My recipe to handle sensitive data in VCS: SOPS + age
Imagine this: you are working on a project but must store sensitive information. In my case, the Secret Key of my Cloud provider. Imagine all the things that an attacker could do with that Secret Key. It’d leave me in bankruptcy. The attacker could add how many resources they want, add more CPU to my machines, disk space, increase the size of the machine to the more advanced types, etc. Guess what could happen at the end of the month…
This case never happened to me, but it is a possible scenario if you expose your sensitive information in your Version Control System. It does not matter what kind of sensitive information you have (API Keys, M2M keys, passwords, etc.); you should (or have?) exclude them from your VCS and securely handle them. In this article, I’m going to publish my approach and the tools that I use:
The perfect combination (for me):
Glossary:
VCS: Version Control System.
I’m not going to explain in detail what SOPS and age are; you can check its documentation. But briefly:
- SOPS is a CLI tool to encrypt and decrypt data. That’s it.
- age is an encryption tool. It generates a public key and a private key that SOPS requires.
Ok, too much talk… Let’s work!
1. Install SOPS and age
(I’m assuming you are on Mac, but if you are on Windows or Linux, use your OS’s package manager.)
brew install sops age
2. Generate the key with age
age-keygen -o key.txt
Now that you have a key.txt, check it out. It should look like:
# created: 2024-07-13T09:45:51+02:00
# public key: [agethe-public-key-generated-by-age]
AGE-SECRET-KEY-[a-secret-key-generated-by-age]2. Configure a .sops file
Although we can pass all the configurations we will write in this file through the CLI, it is tedious and not versionable. That’s why SOPS can handle all its configuration with a .sops file. Mine looks like this:
creation_rules:
- path_regex: /*secrets(\.encrypted)?.yaml$
age: agethe-public-key-generated-by-ageWhere:
-
patch_regex is the path where SOPS will look for your encrypted file. In my case, I store my encrypted secrets in a file called secrets.encrypted.yamls
-
age This is your public key generated by age in step #2.
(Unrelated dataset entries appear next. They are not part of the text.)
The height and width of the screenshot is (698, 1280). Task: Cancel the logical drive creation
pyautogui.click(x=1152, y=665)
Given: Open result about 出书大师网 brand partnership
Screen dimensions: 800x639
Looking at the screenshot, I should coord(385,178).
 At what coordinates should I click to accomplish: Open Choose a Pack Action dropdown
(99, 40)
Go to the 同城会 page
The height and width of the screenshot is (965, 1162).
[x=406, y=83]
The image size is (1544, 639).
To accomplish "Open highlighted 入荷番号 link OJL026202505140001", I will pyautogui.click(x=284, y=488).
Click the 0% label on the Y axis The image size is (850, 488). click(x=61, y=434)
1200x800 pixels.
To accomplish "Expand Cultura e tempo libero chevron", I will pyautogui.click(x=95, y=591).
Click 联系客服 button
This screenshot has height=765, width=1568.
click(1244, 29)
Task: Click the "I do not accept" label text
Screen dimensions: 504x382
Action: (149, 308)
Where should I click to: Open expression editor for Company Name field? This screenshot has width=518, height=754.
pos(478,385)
It is safe to push this file to your VCS.
3. Encrypting a file
SOPS supports JSON, YAML, and binaries, among other formats, as inputs for your sensitive data. I choose YAML. My file that contains the sensitive information looks like this:
aws_api_key: james
ssh_secret_key: rodriguez
a_password: my_password_xyzNow, let’s encrypt it:
sops --encrypt secrets.yaml > secrets.encrypted.yaml
sops will know that you are using age, because of the configuration in .sops.yaml
It’ll generate a secrets.encrypted.yaml that will look like something like this:
aws_api_key: ENC[AES256_GCM,data:blahblahtag:gJV4VqWNQVT4Srv88oJJUQ==,type:str]
aws_api_key: ENC[AES256_GCM,data:blahblahtag:gJV4VqWNQVT4Srv88oJJUQ==,type:str]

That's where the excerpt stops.